Par samedi 29 août 2020 Permalink 1

C’est lorsque j’ai vu passer le mois de juillet sans le Tour de France que j’ai su que les jours heureux ne reviendraient pas. Et j’ai mal dormi. D’aucuns mettront en cause la chaleur. Je sais que ce n’est pas ça, mais le manque de ces après-midi, allongé sur le canapé devant la télévision, à surveiller dans les cols si un français allait enfin sortir du peloton encouragé par la foule excitée qui, disparus, ont sonné le glas de mon monde, celui d’une France éternelle avec la certitude de revoir chaque année la même chose au même moment. Rassuré, détendu et serein dans les étapes de plaine où il ne se passe rien, les plus belles selon moi parce qu’elles distillent un spleen quasiment romantique au cours duquel la conscience décroche et l’inconscient offre une sieste imméritée mais tellement agréable, donc rassuré par tous ces cyclistes épuisés par l’effort mais heureux d’être acclamés, je sais que le peuple français passionné comme moi par l’épreuve sportive, uni devant le petit écran, n’a pas encore totalement disparu et qu’avec un peu de chance il attendra ma mort avant de s’éteindre. Donc je m’endormais l’après-midi, calme et sans honte, pour m’éveiller parfois au moment délicieux où le héros du jour gratifié d’un maillot distinctif reçoit les tendres bisous d’une miss régionale et de sa colistière arrivée seconde au concours de beauté. Et de vieilles histoires affluaient parfois à mon esprit engourdi comme celle où je connus moi-même une miss qui me conta sur l’oreiller la fois où elle s’était permise, après la course, d’aller un peu plus loin qu’un simple baiser avec le champion auquel elle avait remis des fleurs et qui en gardait un bon souvenir comme si ça avait été pour elle aussi un jour de victoire! Folle jeunesse!

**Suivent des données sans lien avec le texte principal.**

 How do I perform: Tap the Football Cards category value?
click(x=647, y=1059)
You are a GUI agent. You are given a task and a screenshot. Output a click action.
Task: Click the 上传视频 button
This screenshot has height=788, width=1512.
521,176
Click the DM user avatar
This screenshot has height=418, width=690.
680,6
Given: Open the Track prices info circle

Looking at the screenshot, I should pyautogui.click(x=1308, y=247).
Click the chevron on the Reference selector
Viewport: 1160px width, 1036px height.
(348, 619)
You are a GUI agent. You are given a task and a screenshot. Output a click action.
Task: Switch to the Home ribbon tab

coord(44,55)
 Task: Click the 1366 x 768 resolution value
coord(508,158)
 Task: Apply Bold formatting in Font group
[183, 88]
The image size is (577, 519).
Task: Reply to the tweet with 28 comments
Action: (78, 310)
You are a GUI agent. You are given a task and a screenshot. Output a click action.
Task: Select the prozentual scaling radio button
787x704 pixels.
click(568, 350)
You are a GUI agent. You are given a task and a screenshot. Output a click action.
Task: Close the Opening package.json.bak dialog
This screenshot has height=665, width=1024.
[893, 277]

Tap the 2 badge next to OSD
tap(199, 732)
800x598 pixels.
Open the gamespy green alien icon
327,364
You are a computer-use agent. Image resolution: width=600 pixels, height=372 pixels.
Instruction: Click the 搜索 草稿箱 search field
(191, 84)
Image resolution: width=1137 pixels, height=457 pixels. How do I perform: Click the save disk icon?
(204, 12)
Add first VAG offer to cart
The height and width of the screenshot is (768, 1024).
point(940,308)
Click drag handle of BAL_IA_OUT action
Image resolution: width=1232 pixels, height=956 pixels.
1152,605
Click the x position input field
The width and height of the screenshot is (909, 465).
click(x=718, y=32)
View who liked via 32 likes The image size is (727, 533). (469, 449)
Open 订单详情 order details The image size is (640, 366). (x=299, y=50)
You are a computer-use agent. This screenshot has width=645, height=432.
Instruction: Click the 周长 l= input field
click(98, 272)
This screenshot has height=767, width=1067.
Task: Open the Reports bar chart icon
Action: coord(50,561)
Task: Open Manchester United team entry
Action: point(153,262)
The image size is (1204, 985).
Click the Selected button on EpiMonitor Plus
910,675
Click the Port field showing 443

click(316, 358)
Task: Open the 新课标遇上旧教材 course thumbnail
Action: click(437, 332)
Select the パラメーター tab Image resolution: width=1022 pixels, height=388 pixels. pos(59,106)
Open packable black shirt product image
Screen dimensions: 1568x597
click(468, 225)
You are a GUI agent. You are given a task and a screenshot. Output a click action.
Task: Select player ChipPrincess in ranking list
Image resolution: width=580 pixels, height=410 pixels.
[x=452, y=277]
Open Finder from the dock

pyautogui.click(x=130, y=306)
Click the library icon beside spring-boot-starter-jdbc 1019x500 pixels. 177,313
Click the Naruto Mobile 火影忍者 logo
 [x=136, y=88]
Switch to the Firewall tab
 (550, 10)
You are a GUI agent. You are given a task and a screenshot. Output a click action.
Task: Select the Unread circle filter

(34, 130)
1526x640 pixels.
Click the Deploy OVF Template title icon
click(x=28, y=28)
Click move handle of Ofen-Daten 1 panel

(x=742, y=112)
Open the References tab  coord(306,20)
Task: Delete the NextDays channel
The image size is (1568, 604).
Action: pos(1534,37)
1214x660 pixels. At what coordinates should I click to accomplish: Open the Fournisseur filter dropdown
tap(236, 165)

Mais ce temps là est perdu. Juillet est passé, les coureurs sont restés chez eux, les miss n’ont pas embrassé les champions sous le chaud soleil d’été. Pire, l’anti France réclame d’en finir avec les hôtesses du Tour. Alors quand j’entends que septembre remplacerait juillet, je sais bien que c’est impossible. Des spectateurs masqués courant, hurlant dans les oreilles des grimpeurs leurs encouragements étouffés avec l’obligation de ne pas oublier les gestes barrière seraient ridicules. Et la distribution des casquettes Cochonou dont sont tant friands les spectateurs sur le bord de la route, que va-t-elle devenir? Déjà que la disparition des bobs Ricard avait par beaucoup été vécue comme un drame… Non décidément ce Tour ne sera pas Le Tour. Et dire que le virus circulait moins en juillet que maintenant!